## Your assignment
Copy, exactly and without additions, every line in the records below from the one holding "You are a computer-use" through the one holding "Instruction: Sort by the DR column header", both ends included.

## The data
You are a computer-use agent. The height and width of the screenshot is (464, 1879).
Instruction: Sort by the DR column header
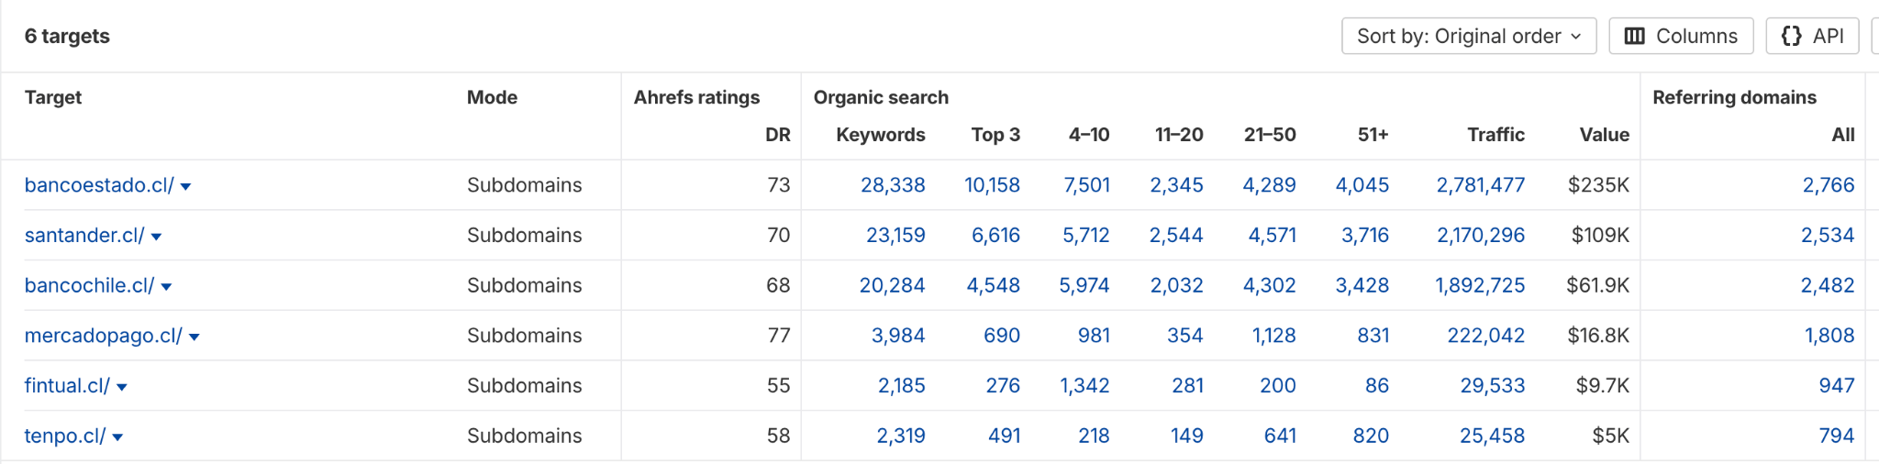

...

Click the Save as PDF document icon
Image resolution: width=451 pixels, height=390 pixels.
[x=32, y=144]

## Result
You are a computer-use agent. The height and width of the screenshot is (464, 1879).
Instruction: Sort by the DR column header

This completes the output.